What are abdominal pain and unintentional weight loss? Your abdomen houses many organs, including your stomach, liver, and intestines. Just as there are many organs, there are a variety of descriptors for abdominal pain, including:
Everyone’s weight may fluctuate a few pounds on a daily basis, but unintentional weight loss means losing weight without trying. If you haven’t changed your eating or exercise habits, yet you’re experiencing weight loss, it can be cause for concern. The Mayo Clinic defines unintentional weight loss as losing 10 or more pounds, or more than 5 percent of your body weight.
What causes abdominal pain and unintentional weight loss?
Abdominal pain coupled with unintentional weight loss can be due to a variety of conditions including:
- Addison’s disease
- celiac disease
- depression, stress, or anxiety
- parasitic infection, such as amebiasis or hookworms
- peptic ulcer
- viral gastroenteritis (stomach flu)
- certain bacterial infections involving either the intestines or solid organs
- lactose intolerance
- ovarian cancer
- stomach ulcer
- colon cancer (cancer of the rectum)
- pancreatic cancer
- bladder cancer
- chlamydia infection
- Burkitt’s lymphoma
- renal cell cancer
- tuberculosis (TB)
- Addisonian crisis (acute adrenal crisis)
- underactive pituitary gland (hypopituitarism)
- non-Hodgkin’s lymphoma
- endometrial cancer (cancer of the uterine endometrium)
- liver cancer
- stomach cancer (gastric adenocarcinoma)
- Crohn’s disease
Older adults are also often subject to abdominal pain due to medications they may be taking. The pain can lead to loss of appetite and unintentional weight loss. Cancer of any of the abdominal organs can also cause abdominal pain and unintentional weight loss.
When to seek medical help
Seek immediate medical attention if you’re vomiting blood or observe blood in your stool. Also, old blood in the vomitus can resemble coffee grounds. And sometimes stool may not contain red blood but may be maroon or black and tarlike.
Seek immediate medical attention if your pain suddenly worsens. And make an appointment to see your doctor if:
- you have a fever greater than 100°F (37.7°C)
- your appetite doesn’t return in three to five days
- your stomach pain lasts longer than a week
- your stomach pain gets worse
This information is a summary. Always seek medical attention if you’re concerned that you may be experiencing a medical emergency.
How are abdominal pain and unintentional weight loss treated?

Exercise requirements:
1. From the page on abdominal pain and weight loss, echo the passage starting at "What causes abdominal" and ending at "of the rectum)".
2. The page on abdominal pain and weight loss lists the conditions under which you should make an appointment to see your doctor. List all of them.
3. According to the page on abdominal pain and weight loss, how does the Mayo Clinic define unintentional weight loss?

Extracted material:
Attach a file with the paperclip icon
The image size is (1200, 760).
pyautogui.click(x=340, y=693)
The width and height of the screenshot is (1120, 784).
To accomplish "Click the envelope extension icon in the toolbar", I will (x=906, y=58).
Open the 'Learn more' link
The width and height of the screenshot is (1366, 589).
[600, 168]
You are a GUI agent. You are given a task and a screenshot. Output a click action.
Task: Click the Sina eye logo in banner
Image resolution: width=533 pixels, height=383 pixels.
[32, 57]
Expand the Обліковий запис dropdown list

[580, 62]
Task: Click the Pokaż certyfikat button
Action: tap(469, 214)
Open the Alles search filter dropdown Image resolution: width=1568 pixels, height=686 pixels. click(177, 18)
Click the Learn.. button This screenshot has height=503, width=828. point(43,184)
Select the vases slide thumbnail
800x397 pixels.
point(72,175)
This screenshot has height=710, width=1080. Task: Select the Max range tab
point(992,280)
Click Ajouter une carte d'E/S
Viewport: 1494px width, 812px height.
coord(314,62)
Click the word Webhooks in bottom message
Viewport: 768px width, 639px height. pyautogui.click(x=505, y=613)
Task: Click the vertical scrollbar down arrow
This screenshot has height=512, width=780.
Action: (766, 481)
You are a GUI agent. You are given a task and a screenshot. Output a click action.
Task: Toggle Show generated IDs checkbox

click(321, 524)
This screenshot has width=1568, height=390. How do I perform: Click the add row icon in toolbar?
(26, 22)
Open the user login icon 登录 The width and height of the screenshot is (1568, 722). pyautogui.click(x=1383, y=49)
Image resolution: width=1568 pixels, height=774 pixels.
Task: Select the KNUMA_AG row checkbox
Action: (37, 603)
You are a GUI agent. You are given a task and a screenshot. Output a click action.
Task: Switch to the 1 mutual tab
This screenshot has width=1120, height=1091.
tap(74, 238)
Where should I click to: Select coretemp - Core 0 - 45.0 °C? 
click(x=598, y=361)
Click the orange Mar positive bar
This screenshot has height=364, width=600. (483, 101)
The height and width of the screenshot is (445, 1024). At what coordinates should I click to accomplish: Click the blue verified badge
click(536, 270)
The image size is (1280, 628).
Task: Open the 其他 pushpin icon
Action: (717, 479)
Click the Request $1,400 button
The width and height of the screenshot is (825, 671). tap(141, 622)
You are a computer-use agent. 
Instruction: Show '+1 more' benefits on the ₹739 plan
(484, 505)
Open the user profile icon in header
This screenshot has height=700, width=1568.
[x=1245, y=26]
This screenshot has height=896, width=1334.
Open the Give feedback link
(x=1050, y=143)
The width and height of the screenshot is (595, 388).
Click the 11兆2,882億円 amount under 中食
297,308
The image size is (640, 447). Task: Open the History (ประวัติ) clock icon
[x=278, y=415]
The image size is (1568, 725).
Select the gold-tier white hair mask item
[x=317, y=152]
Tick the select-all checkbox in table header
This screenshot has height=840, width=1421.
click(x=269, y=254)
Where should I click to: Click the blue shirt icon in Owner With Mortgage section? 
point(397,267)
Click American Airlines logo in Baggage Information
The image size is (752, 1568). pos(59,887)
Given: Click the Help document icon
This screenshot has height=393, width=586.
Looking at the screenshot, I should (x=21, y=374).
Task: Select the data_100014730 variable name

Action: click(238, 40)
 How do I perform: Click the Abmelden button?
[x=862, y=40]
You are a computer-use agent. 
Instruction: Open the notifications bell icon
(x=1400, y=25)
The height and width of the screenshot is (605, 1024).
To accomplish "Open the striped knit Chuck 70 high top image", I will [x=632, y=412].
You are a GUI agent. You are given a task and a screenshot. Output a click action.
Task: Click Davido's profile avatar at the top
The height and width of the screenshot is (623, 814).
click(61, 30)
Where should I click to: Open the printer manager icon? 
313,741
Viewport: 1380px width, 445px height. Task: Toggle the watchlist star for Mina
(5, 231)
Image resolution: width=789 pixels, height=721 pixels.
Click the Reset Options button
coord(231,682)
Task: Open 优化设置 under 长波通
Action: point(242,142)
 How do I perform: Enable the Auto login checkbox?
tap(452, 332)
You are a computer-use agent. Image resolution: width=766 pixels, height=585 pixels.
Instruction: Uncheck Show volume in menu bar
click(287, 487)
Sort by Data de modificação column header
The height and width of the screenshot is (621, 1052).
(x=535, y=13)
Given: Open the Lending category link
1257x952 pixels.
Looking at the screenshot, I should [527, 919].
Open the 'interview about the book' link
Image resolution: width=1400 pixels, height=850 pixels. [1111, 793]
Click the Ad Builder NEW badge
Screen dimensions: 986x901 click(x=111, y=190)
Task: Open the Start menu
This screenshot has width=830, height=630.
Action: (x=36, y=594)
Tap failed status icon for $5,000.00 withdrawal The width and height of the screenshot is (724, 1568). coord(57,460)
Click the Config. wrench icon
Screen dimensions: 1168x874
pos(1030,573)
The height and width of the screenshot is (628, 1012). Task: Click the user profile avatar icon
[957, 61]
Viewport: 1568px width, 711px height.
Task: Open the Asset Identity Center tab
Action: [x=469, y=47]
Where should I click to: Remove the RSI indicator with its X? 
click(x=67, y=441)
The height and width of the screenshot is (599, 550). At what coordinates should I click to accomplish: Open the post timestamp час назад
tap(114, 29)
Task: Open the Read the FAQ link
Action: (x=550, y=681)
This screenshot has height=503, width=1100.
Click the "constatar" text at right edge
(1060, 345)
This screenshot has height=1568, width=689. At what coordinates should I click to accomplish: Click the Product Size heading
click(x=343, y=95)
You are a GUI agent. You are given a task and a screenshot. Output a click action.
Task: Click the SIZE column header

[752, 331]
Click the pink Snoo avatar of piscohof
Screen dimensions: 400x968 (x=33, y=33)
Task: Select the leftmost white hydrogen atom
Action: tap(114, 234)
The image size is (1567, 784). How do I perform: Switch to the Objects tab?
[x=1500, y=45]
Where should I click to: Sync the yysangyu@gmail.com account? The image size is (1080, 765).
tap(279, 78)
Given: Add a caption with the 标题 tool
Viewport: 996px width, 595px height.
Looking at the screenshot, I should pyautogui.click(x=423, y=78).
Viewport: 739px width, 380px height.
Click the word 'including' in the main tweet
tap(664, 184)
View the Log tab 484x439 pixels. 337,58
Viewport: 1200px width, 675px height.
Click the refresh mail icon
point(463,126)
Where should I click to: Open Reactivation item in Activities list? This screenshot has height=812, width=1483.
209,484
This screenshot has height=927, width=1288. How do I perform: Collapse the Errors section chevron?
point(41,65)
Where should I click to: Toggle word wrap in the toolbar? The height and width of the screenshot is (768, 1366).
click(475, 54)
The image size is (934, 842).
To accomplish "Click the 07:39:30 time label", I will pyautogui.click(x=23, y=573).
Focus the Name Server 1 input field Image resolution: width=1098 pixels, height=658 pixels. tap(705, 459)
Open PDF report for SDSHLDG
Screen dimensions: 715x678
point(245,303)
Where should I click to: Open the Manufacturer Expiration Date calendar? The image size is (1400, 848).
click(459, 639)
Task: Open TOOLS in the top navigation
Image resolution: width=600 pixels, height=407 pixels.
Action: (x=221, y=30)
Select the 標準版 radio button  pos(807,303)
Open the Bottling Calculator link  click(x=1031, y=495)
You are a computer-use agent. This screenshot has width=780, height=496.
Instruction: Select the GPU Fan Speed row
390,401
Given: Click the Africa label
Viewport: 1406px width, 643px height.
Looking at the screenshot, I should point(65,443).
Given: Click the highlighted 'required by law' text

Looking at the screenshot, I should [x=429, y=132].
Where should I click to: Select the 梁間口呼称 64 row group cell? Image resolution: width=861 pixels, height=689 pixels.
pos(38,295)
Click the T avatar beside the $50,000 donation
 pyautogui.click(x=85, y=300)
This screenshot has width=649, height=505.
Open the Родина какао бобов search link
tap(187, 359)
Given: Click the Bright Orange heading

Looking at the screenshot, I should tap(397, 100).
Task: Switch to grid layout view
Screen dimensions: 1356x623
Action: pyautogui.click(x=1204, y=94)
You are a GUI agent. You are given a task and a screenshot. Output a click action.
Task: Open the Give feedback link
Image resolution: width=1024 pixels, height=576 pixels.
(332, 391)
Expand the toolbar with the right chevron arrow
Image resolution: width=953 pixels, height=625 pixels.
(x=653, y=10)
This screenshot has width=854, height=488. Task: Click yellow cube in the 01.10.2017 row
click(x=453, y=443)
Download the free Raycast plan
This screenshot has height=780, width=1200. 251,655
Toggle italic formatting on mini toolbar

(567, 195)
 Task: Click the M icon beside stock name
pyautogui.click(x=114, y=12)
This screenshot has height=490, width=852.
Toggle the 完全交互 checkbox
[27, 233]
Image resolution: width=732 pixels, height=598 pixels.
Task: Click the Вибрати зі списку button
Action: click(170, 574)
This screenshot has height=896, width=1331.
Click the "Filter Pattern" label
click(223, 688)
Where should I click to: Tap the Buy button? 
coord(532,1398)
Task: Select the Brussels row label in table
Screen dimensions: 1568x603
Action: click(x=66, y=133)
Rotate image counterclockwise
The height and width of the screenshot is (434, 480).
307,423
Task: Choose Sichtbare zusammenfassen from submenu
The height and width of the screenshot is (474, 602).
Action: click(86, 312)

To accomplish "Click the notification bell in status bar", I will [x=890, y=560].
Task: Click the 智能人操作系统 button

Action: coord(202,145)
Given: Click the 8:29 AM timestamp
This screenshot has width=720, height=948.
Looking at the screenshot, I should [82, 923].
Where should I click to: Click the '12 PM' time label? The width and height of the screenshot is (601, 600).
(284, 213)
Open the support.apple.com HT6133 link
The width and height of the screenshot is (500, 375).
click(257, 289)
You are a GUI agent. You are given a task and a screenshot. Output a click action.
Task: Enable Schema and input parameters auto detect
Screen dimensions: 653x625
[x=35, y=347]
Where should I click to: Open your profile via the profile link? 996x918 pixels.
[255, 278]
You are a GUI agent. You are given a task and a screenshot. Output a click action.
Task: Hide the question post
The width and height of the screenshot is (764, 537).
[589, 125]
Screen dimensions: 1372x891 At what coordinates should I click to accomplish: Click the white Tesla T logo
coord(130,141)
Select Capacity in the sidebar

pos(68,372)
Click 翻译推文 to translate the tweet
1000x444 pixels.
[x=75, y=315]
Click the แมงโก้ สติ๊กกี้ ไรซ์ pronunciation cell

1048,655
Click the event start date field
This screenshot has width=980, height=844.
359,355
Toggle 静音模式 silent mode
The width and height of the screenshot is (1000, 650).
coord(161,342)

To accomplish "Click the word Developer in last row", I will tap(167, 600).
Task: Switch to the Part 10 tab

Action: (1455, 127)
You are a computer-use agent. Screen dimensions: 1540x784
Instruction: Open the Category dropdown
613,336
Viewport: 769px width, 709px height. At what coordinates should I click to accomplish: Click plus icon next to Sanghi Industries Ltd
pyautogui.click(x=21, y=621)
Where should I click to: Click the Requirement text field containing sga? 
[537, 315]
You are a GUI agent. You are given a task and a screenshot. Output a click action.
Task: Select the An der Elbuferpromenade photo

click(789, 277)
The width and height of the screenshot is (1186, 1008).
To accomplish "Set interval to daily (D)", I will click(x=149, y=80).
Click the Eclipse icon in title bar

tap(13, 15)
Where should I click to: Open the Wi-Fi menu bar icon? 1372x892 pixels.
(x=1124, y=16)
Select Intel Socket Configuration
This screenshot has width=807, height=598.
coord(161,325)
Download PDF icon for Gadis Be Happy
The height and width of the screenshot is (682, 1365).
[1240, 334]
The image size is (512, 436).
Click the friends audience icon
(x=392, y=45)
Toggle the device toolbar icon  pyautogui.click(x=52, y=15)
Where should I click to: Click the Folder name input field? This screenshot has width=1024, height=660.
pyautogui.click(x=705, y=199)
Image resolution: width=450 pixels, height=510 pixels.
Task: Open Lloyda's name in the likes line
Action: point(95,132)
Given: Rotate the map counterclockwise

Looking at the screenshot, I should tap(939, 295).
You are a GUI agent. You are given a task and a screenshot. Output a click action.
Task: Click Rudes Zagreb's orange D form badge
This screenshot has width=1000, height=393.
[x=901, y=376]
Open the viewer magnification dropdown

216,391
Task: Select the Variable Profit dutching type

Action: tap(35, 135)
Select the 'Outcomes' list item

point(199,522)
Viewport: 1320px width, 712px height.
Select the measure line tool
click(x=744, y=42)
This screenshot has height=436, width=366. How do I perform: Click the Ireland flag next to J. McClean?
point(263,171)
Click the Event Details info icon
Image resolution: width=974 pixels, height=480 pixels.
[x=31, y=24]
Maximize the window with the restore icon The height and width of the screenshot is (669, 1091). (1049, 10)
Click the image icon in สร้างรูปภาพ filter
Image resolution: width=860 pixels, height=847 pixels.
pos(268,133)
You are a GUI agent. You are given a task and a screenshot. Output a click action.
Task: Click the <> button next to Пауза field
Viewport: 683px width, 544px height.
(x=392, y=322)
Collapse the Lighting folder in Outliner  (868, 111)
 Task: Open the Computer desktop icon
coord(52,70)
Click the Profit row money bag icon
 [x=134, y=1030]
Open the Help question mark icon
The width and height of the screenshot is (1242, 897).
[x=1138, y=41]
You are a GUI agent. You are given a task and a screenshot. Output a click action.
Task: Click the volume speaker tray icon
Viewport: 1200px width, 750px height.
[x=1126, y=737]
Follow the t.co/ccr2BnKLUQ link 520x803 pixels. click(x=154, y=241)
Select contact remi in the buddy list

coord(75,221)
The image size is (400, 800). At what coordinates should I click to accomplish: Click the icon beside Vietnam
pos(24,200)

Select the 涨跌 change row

Answers by item:
1.
What causes abdominal pain and unintentional weight loss?
Abdominal pain coupled with unintentional weight loss can be due to a variety of conditions including:
- Addison’s disease
- celiac disease
- depression, stress, or anxiety
- parasitic infection, such as amebiasis or hookworms
- peptic ulcer
- viral gastroenteritis (stomach flu)
- certain bacterial infections involving either the intestines or solid organs
- lactose intolerance
- ovarian cancer
- stomach ulcer
- colon cancer (cancer of the rectum)

2.
- you have a fever greater than 100°F (37.7°C)
- your appetite doesn't return in three to five days
- your stomach pain lasts longer than a week
- your stomach pain gets worse

3. As losing 10 or more pounds, or more than 5 percent of your body weight.